● Supplied passage
————
Skip to content

Training a HyperNetwork on MNIST and FashionMNIST

Package Imports

julia
using Lux,
    ComponentArrays, MLDatasets, MLUtils, OneHotArrays, Optimisers, Printf, Random, Reactant

Loading Datasets

julia
function load_dataset(
    ::Type{dset}, n_train::Union{Nothing,Int}, n_eval::Union{Nothing,Int}, batchsize::Int
) where {dset}
    (; features, targets) = if n_train === nothing
        tmp = dset(:train)
        tmp[1:length(tmp)]
    else
        dset(:train)[1:n_train]
    end
    x_train, y_train = reshape(features, 28, 28, 1, :), onehotbatch(targets, 0:9)

    (; features, targets) = if n_eval === nothing
        tmp = dset(:test)
        tmp[1:length(tmp)]
    else
        dset(:test)[1:n_eval]
    end
    x_test, y_test = reshape(features, 28, 28, 1, :), onehotbatch(targets, 0:9)

    return (
        DataLoader(
            (x_train, y_train);
            batchsize=min(batchsize, size(x_train, 4)),
            shuffle=true,
            partial=false,
        ),
        DataLoader(
            (x_test, y_test);
            batchsize=min(batchsize, size(x_test, 4)),
            shuffle=false,
            partial=false,
        ),
    )
end

function load_datasets(batchsize=32)
    n_train = parse(Bool, get(ENV, "CI", "false")) ? 1024 : nothing
    n_eval = parse(Bool, get(ENV, "CI", "false")) ? 32 : nothing
    return load_dataset.((MNIST, FashionMNIST), n_train, n_eval, batchsize)
end

Implement a HyperNet Layer

julia
function HyperNet(weight_generator::AbstractLuxLayer, core_network::AbstractLuxLayer)
    ca_axes = getaxes(
        ComponentArray(Lux.initialparameters(Random.default_rng(), core_network))
    )
    return @compact(; ca_axes, weight_generator, core_network, dispatch=:HyperNet) do (x, y)
        # Generate the weights
        ps_new = ComponentArray(vec(weight_generator(x)), ca_axes)
        @return core_network(y, ps_new)
    end
end

Defining functions on the CompactLuxLayer requires some understanding of how the layer is structured, as such we don't recommend doing it unless you are familiar with the internals. In this case, we simply write it to ignore the initialization of the core_network parameters.
————
● Material to process

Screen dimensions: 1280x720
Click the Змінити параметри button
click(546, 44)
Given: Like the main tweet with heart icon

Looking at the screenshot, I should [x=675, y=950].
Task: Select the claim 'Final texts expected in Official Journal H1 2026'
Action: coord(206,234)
————
● Request 1
Check each statement against the HyperNetwork tutorial and answer yes or no for each, quoting the words of the text that decide it.
(a) When the CI environment variable is true, the training data is cut to 1024 samples.
(b) The DataLoader built from the test data shuffles it.
(c) The tutorial advises all readers to define functions on the CompactLuxLayer.
● Request 2
Reproduce the rows above word for word, including every line from "Screen dimensions: 1280x720" to the end.

● Final answer 1
(a) Yes: "n_train = parse(Bool, get(ENV, "CI", "false")) ? 1024 : nothing"
(b) No: "shuffle=false"
(c) No: "we don't recommend doing it unless you are familiar with the internals"

● Final answer 2
Screen dimensions: 1280x720
Click the Змінити параметри button
click(546, 44)
Given: Like the main tweet with heart icon

Looking at the screenshot, I should [x=675, y=950].
Task: Select the claim 'Final texts expected in Official Journal H1 2026'
Action: coord(206,234)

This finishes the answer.